▶ Exercise aim
When you reach the records, transcribe all of them exactly.

▶ Records supplied
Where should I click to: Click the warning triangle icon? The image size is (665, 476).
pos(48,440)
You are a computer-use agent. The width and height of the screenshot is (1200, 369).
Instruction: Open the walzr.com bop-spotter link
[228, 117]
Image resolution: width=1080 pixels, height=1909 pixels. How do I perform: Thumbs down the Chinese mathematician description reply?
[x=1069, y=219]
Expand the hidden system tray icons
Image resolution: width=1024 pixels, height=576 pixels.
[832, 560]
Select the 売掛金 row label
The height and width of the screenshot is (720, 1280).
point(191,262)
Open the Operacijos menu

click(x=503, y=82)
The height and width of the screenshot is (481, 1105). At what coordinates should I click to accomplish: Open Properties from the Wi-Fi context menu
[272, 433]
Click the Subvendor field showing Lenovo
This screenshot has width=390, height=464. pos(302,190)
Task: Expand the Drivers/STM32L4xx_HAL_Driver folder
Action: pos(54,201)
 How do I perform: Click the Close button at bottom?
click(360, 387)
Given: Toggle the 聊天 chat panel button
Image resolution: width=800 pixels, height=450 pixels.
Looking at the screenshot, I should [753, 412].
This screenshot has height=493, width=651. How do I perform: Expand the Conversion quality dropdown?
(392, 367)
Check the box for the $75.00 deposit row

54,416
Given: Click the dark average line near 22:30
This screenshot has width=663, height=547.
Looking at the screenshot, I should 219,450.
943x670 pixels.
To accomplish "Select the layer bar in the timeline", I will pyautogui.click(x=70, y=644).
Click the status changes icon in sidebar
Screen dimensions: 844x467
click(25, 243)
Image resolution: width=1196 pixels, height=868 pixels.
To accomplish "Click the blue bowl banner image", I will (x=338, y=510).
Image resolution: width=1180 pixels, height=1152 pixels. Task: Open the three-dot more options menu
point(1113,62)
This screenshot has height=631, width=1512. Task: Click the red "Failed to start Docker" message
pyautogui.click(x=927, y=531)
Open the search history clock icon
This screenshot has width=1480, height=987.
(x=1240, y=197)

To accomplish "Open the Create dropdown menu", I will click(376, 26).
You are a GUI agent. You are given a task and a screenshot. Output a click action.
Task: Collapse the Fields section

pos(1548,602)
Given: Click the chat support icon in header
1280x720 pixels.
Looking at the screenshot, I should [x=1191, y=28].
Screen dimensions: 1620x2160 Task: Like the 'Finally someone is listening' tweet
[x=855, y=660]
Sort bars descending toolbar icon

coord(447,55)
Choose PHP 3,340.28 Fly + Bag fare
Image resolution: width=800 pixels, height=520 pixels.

▶ Expected answer
Where should I click to: Click the warning triangle icon? The image size is (665, 476).
pos(48,440)
You are a computer-use agent. The width and height of the screenshot is (1200, 369).
Instruction: Open the walzr.com bop-spotter link
[228, 117]
Image resolution: width=1080 pixels, height=1909 pixels. How do I perform: Thumbs down the Chinese mathematician description reply?
[x=1069, y=219]
Expand the hidden system tray icons
Image resolution: width=1024 pixels, height=576 pixels.
[832, 560]
Select the 売掛金 row label
The height and width of the screenshot is (720, 1280).
point(191,262)
Open the Operacijos menu

click(x=503, y=82)
The height and width of the screenshot is (481, 1105). At what coordinates should I click to accomplish: Open Properties from the Wi-Fi context menu
[272, 433]
Click the Subvendor field showing Lenovo
This screenshot has width=390, height=464. pos(302,190)
Task: Expand the Drivers/STM32L4xx_HAL_Driver folder
Action: pos(54,201)
 How do I perform: Click the Close button at bottom?
click(360, 387)
Given: Toggle the 聊天 chat panel button
Image resolution: width=800 pixels, height=450 pixels.
Looking at the screenshot, I should [753, 412].
This screenshot has height=493, width=651. How do I perform: Expand the Conversion quality dropdown?
(392, 367)
Check the box for the $75.00 deposit row

54,416
Given: Click the dark average line near 22:30
This screenshot has width=663, height=547.
Looking at the screenshot, I should 219,450.
943x670 pixels.
To accomplish "Select the layer bar in the timeline", I will pyautogui.click(x=70, y=644).
Click the status changes icon in sidebar
Screen dimensions: 844x467
click(25, 243)
Image resolution: width=1196 pixels, height=868 pixels.
To accomplish "Click the blue bowl banner image", I will (x=338, y=510).
Image resolution: width=1180 pixels, height=1152 pixels. Task: Open the three-dot more options menu
point(1113,62)
This screenshot has height=631, width=1512. Task: Click the red "Failed to start Docker" message
pyautogui.click(x=927, y=531)
Open the search history clock icon
This screenshot has width=1480, height=987.
(x=1240, y=197)

To accomplish "Open the Create dropdown menu", I will click(376, 26).
You are a GUI agent. You are given a task and a screenshot. Output a click action.
Task: Collapse the Fields section

pos(1548,602)
Given: Click the chat support icon in header
1280x720 pixels.
Looking at the screenshot, I should [x=1191, y=28].
Screen dimensions: 1620x2160 Task: Like the 'Finally someone is listening' tweet
[x=855, y=660]
Sort bars descending toolbar icon

coord(447,55)
Choose PHP 3,340.28 Fly + Bag fare
Image resolution: width=800 pixels, height=520 pixels.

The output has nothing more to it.